Set exercise 1 -> Summarize the forum thread about a small vineyard in two sentences.
Set exercise 2 -> In the entries, substitute "screen capture" for "screenshot" from the line with "Click the Shut Down Macro Buttons power icon" up to and including the line with "Action: [x=487, y=85]". Give only those lines, otherwise unchanged.

Text extract ->
# My little vineyard



## toddrod (Feb 21, 2011)

I spent the entire weekend getting my little vineyard into shape. It includes drip irrigation to all the grapes and the beds. I also removed the wire that the grapes were growing on and replaced it with pipe. The grape load was pulling my end post in, even though they are cemented 3 feet in the ground.

Below, 8 muscadine grapes vines and a newly planted blackberry bed











This entire chain wall will be plantes with Blackberries when I am done.


----------



## winemaker_3352 (Feb 21, 2011)

Very nice!!!


----------



## ibglowin (Feb 21, 2011)

Nicely done!


----------



## Runningwolf (Feb 21, 2011)

Very nicely laid out. I can't believe you even drilled out the landscaping ties for the posts.


----------



## toddrod (Feb 22, 2011)

If you are talking about the last photo with the blackberries in the pots - That is a concrete chain wall with the metal post for what is left of an old rotten fence that was once there.


----------



## Sacalait (Feb 22, 2011)

Mobile home anchors with guys will help to keep the end posts from pulling in.


----------



## Beer2Wine (May 27, 2011)

Im so jealous! I wish I had that kind of space! Living in SoCal sucks!


----------



## Teamsterjohn (May 27, 2011)

That is a nice space for your vines. I have some trees overhead on my small vineyard that I had to cut away. Yours looks nice and open. Good luck and have fun like im doing.


----------

Material provided ->

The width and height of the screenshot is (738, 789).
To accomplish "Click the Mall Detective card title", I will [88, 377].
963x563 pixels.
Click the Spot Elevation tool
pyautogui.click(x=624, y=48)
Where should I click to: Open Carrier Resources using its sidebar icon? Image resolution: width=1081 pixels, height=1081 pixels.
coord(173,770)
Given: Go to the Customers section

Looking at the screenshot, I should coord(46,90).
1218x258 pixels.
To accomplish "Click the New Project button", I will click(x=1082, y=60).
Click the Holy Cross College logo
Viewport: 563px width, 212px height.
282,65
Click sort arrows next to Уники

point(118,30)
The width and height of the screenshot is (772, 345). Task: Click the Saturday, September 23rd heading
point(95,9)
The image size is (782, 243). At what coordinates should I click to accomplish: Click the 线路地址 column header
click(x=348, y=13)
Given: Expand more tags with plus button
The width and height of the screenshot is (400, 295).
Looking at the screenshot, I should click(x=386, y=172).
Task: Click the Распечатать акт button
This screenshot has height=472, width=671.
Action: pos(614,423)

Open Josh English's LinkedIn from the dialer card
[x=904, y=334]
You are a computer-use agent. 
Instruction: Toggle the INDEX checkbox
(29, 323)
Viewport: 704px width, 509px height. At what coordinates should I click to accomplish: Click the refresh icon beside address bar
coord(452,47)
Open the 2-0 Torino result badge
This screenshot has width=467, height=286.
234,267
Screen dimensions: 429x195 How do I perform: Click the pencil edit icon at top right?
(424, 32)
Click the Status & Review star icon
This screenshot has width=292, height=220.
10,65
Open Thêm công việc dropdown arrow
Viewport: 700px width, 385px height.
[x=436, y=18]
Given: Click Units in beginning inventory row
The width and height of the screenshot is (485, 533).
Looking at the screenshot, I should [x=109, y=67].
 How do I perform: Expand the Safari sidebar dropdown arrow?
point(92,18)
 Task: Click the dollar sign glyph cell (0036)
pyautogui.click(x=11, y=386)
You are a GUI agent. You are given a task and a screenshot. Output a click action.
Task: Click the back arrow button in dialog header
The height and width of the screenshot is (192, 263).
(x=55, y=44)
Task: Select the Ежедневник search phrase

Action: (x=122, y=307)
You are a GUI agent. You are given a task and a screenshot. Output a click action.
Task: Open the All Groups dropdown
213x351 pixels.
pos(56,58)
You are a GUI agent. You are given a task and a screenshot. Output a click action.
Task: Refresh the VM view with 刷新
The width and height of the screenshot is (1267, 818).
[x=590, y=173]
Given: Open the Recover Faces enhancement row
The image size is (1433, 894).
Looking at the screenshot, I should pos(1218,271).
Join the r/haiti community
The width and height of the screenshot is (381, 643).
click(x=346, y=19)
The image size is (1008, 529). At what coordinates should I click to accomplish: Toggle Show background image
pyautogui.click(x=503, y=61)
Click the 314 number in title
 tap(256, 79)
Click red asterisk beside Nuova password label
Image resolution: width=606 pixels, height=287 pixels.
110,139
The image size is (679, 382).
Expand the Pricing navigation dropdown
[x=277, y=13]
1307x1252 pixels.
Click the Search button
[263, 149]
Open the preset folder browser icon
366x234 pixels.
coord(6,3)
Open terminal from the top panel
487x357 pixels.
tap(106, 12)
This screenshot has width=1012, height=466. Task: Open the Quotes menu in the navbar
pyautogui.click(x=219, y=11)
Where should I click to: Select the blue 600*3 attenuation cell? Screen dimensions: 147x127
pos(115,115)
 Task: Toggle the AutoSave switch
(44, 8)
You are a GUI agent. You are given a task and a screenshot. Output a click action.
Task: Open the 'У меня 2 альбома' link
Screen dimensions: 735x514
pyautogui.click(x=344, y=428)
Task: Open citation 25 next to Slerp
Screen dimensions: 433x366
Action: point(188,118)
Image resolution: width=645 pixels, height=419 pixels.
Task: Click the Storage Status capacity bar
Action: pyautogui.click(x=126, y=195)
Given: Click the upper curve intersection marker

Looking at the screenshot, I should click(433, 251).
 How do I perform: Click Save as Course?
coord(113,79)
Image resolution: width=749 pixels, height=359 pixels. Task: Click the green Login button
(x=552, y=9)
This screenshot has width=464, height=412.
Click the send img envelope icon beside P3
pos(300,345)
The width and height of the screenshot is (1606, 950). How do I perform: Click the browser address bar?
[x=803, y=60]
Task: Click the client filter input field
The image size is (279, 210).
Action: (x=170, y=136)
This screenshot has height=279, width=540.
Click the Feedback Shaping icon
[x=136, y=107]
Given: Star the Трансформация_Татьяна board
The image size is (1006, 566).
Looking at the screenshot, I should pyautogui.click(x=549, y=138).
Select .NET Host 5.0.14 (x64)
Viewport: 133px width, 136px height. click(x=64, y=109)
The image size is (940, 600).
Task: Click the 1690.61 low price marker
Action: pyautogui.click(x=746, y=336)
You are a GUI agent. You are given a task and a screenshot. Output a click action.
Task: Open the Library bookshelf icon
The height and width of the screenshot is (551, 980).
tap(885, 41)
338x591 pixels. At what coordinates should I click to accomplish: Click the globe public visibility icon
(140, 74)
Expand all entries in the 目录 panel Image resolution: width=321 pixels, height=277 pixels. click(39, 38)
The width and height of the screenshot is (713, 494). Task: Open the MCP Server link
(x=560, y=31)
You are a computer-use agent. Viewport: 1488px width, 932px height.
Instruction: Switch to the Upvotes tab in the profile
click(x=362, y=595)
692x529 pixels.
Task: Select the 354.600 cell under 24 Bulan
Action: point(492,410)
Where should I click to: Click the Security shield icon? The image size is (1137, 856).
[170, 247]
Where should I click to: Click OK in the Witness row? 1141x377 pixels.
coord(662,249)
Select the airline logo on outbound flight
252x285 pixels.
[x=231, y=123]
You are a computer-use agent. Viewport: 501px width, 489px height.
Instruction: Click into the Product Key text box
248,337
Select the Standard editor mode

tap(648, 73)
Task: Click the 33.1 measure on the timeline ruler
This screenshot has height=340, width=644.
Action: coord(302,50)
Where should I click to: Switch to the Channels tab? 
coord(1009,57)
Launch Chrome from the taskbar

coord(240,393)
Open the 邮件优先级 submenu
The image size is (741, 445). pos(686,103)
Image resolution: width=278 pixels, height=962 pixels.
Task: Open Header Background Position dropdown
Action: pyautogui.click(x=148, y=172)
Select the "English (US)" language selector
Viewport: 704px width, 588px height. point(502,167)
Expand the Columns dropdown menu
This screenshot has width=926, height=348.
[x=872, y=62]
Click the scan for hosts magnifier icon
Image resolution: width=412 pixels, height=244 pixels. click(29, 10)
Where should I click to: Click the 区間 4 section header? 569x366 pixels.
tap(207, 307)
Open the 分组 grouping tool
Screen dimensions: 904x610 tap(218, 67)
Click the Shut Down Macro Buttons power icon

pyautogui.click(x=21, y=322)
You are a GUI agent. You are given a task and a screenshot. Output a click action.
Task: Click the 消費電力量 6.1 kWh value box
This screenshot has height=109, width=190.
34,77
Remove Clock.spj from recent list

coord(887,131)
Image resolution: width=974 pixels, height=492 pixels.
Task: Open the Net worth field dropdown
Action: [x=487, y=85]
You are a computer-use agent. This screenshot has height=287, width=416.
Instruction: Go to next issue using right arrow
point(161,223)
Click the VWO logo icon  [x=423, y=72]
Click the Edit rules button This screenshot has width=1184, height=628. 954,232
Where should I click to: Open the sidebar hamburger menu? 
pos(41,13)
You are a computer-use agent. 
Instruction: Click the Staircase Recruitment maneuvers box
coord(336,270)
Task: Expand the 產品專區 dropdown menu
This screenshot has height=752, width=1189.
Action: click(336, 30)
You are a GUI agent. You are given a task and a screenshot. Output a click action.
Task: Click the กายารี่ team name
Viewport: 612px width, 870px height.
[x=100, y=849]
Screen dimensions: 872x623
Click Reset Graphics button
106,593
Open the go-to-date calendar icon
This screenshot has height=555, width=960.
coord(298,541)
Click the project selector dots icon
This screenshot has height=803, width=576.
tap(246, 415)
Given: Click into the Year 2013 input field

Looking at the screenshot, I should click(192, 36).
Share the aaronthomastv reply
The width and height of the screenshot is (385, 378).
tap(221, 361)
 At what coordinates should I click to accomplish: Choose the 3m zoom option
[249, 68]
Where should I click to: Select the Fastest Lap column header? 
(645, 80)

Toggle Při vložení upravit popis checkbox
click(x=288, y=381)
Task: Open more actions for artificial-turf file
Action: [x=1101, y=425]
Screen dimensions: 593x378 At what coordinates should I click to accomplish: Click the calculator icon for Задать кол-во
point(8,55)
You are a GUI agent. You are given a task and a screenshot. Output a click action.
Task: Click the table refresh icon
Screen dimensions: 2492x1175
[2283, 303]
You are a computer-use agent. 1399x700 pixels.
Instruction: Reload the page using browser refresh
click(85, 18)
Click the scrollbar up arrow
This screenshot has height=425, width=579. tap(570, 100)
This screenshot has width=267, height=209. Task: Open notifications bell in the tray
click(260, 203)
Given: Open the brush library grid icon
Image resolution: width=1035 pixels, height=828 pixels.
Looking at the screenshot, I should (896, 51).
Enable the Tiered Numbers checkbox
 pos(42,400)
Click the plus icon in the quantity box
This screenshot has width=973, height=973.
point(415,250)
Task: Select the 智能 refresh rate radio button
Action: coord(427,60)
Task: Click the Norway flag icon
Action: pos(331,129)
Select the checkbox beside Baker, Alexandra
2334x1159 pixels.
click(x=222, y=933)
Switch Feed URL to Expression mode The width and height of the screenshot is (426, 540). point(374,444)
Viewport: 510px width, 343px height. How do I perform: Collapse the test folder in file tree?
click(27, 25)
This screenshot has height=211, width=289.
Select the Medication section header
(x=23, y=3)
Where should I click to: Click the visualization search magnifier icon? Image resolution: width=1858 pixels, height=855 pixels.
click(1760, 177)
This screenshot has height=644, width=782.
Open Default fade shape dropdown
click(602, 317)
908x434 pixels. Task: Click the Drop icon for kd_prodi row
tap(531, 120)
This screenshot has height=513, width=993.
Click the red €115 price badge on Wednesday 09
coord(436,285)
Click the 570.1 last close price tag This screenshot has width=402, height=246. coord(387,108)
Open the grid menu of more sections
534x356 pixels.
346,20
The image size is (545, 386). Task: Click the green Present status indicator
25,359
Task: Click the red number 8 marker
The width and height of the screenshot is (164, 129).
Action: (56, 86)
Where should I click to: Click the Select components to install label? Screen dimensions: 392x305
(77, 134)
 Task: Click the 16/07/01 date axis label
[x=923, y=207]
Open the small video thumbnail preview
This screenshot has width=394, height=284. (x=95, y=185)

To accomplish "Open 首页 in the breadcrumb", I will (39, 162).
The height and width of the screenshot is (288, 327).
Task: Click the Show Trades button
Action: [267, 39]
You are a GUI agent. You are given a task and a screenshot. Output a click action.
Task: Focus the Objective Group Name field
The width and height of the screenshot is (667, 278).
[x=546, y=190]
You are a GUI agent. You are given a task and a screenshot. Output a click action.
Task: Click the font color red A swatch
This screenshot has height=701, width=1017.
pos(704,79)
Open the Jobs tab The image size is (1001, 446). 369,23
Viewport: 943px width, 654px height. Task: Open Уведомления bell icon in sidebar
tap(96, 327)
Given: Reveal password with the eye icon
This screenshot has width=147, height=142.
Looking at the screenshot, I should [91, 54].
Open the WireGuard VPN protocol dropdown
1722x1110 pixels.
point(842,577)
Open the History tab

Complete output 1 -> The thread opens with toddrod describing a weekend spent getting a small vineyard into shape, including drip irrigation to the grapes and beds and the replacement of the grape wire with pipe because the grape load was pulling an end post in. Other members praise the layout, and Sacalait suggests mobile home anchors with guys to keep the end posts from pulling in.

Complete output 2 ->
Click the Shut Down Macro Buttons power icon

pyautogui.click(x=21, y=322)
You are a GUI agent. You are given a task and a screen capture. Output a click action.
Task: Click the 消費電力量 6.1 kWh value box
This screen capture has height=109, width=190.
34,77
Remove Clock.spj from recent list

coord(887,131)
Image resolution: width=974 pixels, height=492 pixels.
Task: Open the Net worth field dropdown
Action: [x=487, y=85]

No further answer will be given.